**** Data for processing ****

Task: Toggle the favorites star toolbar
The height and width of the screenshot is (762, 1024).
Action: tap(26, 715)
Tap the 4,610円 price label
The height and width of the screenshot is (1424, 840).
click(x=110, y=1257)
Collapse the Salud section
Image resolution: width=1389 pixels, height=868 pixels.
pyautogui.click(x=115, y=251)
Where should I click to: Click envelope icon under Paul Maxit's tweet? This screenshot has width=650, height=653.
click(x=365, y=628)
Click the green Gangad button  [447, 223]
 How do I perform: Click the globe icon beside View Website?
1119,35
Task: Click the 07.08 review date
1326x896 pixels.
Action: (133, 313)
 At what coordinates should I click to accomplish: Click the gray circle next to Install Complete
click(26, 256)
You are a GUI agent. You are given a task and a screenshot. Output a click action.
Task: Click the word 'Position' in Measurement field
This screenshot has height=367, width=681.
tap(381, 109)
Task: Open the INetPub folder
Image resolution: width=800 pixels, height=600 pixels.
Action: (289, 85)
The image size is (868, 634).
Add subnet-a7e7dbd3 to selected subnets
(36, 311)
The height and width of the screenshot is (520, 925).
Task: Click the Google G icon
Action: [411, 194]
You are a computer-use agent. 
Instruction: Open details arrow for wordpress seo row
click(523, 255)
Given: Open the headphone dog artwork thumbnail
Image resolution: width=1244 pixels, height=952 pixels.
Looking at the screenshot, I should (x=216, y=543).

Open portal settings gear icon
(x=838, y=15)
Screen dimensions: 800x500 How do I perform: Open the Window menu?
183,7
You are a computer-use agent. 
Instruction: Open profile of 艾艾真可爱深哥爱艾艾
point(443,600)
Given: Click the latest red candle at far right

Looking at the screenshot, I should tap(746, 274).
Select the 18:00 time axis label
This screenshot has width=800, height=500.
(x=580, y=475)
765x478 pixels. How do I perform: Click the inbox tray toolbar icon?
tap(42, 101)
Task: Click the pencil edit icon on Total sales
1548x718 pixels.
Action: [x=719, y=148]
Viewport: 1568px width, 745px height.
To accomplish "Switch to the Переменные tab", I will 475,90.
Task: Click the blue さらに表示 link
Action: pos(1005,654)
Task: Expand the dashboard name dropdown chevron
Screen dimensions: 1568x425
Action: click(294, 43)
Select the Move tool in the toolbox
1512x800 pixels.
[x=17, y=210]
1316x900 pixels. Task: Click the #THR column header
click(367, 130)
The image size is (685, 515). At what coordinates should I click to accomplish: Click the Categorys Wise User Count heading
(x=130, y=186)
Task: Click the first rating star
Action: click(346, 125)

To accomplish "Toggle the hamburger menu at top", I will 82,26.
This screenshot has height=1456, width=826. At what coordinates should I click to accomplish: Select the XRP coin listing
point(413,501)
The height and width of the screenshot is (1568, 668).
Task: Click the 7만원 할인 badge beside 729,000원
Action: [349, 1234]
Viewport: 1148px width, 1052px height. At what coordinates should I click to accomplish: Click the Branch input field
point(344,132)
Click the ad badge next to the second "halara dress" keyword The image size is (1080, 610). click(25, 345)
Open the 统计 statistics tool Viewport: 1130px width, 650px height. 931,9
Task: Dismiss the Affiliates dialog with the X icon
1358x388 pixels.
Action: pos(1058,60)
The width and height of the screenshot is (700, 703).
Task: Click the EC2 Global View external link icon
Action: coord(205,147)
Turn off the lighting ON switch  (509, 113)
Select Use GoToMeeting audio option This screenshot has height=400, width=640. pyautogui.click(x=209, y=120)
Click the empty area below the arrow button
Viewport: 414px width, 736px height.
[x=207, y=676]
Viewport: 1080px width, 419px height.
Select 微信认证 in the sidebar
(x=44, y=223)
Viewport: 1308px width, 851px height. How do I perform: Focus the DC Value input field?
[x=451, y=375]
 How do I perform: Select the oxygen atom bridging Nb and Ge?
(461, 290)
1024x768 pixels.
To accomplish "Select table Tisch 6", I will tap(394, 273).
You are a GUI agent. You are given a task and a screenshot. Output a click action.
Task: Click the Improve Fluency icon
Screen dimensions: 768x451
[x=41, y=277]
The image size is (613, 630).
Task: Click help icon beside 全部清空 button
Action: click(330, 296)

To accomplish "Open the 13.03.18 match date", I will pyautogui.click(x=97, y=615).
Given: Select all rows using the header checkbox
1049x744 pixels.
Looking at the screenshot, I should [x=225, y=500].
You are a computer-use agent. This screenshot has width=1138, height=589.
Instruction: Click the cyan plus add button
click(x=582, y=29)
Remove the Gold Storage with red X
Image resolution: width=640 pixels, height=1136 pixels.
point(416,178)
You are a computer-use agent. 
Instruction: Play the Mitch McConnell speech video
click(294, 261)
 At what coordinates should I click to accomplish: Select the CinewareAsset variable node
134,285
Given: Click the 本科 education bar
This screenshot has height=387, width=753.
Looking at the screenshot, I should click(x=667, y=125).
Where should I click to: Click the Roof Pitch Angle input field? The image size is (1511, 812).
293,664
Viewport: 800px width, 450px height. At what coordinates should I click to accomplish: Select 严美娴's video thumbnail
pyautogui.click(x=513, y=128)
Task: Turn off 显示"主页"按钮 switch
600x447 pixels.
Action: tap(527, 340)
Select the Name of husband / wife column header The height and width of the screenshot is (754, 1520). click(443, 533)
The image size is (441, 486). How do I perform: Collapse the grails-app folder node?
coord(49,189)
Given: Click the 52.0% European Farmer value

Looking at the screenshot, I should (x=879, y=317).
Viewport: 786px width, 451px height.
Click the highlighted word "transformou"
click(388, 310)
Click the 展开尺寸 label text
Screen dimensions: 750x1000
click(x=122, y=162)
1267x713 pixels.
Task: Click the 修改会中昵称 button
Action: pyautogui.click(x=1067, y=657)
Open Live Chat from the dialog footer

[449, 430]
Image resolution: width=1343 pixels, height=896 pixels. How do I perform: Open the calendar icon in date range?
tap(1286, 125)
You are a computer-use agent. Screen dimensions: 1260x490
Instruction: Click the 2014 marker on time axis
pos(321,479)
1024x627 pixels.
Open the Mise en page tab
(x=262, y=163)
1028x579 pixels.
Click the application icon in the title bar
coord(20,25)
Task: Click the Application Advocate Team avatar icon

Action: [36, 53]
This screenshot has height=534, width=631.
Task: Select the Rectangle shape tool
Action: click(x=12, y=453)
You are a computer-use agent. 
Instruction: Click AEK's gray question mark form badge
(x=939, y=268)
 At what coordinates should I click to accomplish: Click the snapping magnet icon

****

Every entry that appears above should be duplicated exactly.

Task: Toggle the favorites star toolbar
The height and width of the screenshot is (762, 1024).
Action: tap(26, 715)
Tap the 4,610円 price label
The height and width of the screenshot is (1424, 840).
click(x=110, y=1257)
Collapse the Salud section
Image resolution: width=1389 pixels, height=868 pixels.
pyautogui.click(x=115, y=251)
Where should I click to: Click envelope icon under Paul Maxit's tweet? This screenshot has width=650, height=653.
click(x=365, y=628)
Click the green Gangad button  [447, 223]
 How do I perform: Click the globe icon beside View Website?
1119,35
Task: Click the 07.08 review date
1326x896 pixels.
Action: (133, 313)
 At what coordinates should I click to accomplish: Click the gray circle next to Install Complete
click(26, 256)
You are a GUI agent. You are given a task and a screenshot. Output a click action.
Task: Click the word 'Position' in Measurement field
This screenshot has height=367, width=681.
tap(381, 109)
Task: Open the INetPub folder
Image resolution: width=800 pixels, height=600 pixels.
Action: (289, 85)
The image size is (868, 634).
Add subnet-a7e7dbd3 to selected subnets
(36, 311)
The height and width of the screenshot is (520, 925).
Task: Click the Google G icon
Action: [411, 194]
You are a computer-use agent. 
Instruction: Open details arrow for wordpress seo row
click(523, 255)
Given: Open the headphone dog artwork thumbnail
Image resolution: width=1244 pixels, height=952 pixels.
Looking at the screenshot, I should (x=216, y=543).

Open portal settings gear icon
(x=838, y=15)
Screen dimensions: 800x500 How do I perform: Open the Window menu?
183,7
You are a computer-use agent. 
Instruction: Open profile of 艾艾真可爱深哥爱艾艾
point(443,600)
Given: Click the latest red candle at far right

Looking at the screenshot, I should tap(746, 274).
Select the 18:00 time axis label
This screenshot has width=800, height=500.
(x=580, y=475)
765x478 pixels. How do I perform: Click the inbox tray toolbar icon?
tap(42, 101)
Task: Click the pencil edit icon on Total sales
1548x718 pixels.
Action: [x=719, y=148]
Viewport: 1568px width, 745px height.
To accomplish "Switch to the Переменные tab", I will 475,90.
Task: Click the blue さらに表示 link
Action: pos(1005,654)
Task: Expand the dashboard name dropdown chevron
Screen dimensions: 1568x425
Action: click(294, 43)
Select the Move tool in the toolbox
1512x800 pixels.
[x=17, y=210]
1316x900 pixels. Task: Click the #THR column header
click(367, 130)
The image size is (685, 515). At what coordinates should I click to accomplish: Click the Categorys Wise User Count heading
(x=130, y=186)
Task: Click the first rating star
Action: click(346, 125)

To accomplish "Toggle the hamburger menu at top", I will 82,26.
This screenshot has height=1456, width=826. At what coordinates should I click to accomplish: Select the XRP coin listing
point(413,501)
The height and width of the screenshot is (1568, 668).
Task: Click the 7만원 할인 badge beside 729,000원
Action: [349, 1234]
Viewport: 1148px width, 1052px height. At what coordinates should I click to accomplish: Click the Branch input field
point(344,132)
Click the ad badge next to the second "halara dress" keyword The image size is (1080, 610). click(25, 345)
Open the 统计 statistics tool Viewport: 1130px width, 650px height. 931,9
Task: Dismiss the Affiliates dialog with the X icon
1358x388 pixels.
Action: pos(1058,60)
The width and height of the screenshot is (700, 703).
Task: Click the EC2 Global View external link icon
Action: coord(205,147)
Turn off the lighting ON switch  (509, 113)
Select Use GoToMeeting audio option This screenshot has height=400, width=640. pyautogui.click(x=209, y=120)
Click the empty area below the arrow button
Viewport: 414px width, 736px height.
[x=207, y=676]
Viewport: 1080px width, 419px height.
Select 微信认证 in the sidebar
(x=44, y=223)
Viewport: 1308px width, 851px height. How do I perform: Focus the DC Value input field?
[x=451, y=375]
 How do I perform: Select the oxygen atom bridging Nb and Ge?
(461, 290)
1024x768 pixels.
To accomplish "Select table Tisch 6", I will tap(394, 273).
You are a GUI agent. You are given a task and a screenshot. Output a click action.
Task: Click the Improve Fluency icon
Screen dimensions: 768x451
[x=41, y=277]
The image size is (613, 630).
Task: Click help icon beside 全部清空 button
Action: click(330, 296)

To accomplish "Open the 13.03.18 match date", I will pyautogui.click(x=97, y=615).
Given: Select all rows using the header checkbox
1049x744 pixels.
Looking at the screenshot, I should [x=225, y=500].
You are a computer-use agent. This screenshot has width=1138, height=589.
Instruction: Click the cyan plus add button
click(x=582, y=29)
Remove the Gold Storage with red X
Image resolution: width=640 pixels, height=1136 pixels.
point(416,178)
You are a computer-use agent. 
Instruction: Play the Mitch McConnell speech video
click(294, 261)
 At what coordinates should I click to accomplish: Select the CinewareAsset variable node
134,285
Given: Click the 本科 education bar
This screenshot has height=387, width=753.
Looking at the screenshot, I should click(x=667, y=125).
Where should I click to: Click the Roof Pitch Angle input field? The image size is (1511, 812).
293,664
Viewport: 800px width, 450px height. At what coordinates should I click to accomplish: Select 严美娴's video thumbnail
pyautogui.click(x=513, y=128)
Task: Turn off 显示"主页"按钮 switch
600x447 pixels.
Action: tap(527, 340)
Select the Name of husband / wife column header The height and width of the screenshot is (754, 1520). click(443, 533)
The image size is (441, 486). How do I perform: Collapse the grails-app folder node?
coord(49,189)
Given: Click the 52.0% European Farmer value

Looking at the screenshot, I should (x=879, y=317).
Viewport: 786px width, 451px height.
Click the highlighted word "transformou"
click(388, 310)
Click the 展开尺寸 label text
Screen dimensions: 750x1000
click(x=122, y=162)
1267x713 pixels.
Task: Click the 修改会中昵称 button
Action: pyautogui.click(x=1067, y=657)
Open Live Chat from the dialog footer

[449, 430]
Image resolution: width=1343 pixels, height=896 pixels. How do I perform: Open the calendar icon in date range?
tap(1286, 125)
You are a computer-use agent. Screen dimensions: 1260x490
Instruction: Click the 2014 marker on time axis
pos(321,479)
1024x627 pixels.
Open the Mise en page tab
(x=262, y=163)
1028x579 pixels.
Click the application icon in the title bar
coord(20,25)
Task: Click the Application Advocate Team avatar icon

Action: [36, 53]
This screenshot has height=534, width=631.
Task: Select the Rectangle shape tool
Action: click(x=12, y=453)
You are a computer-use agent. 
Instruction: Click AEK's gray question mark form badge
(x=939, y=268)
 At what coordinates should I click to accomplish: Click the snapping magnet icon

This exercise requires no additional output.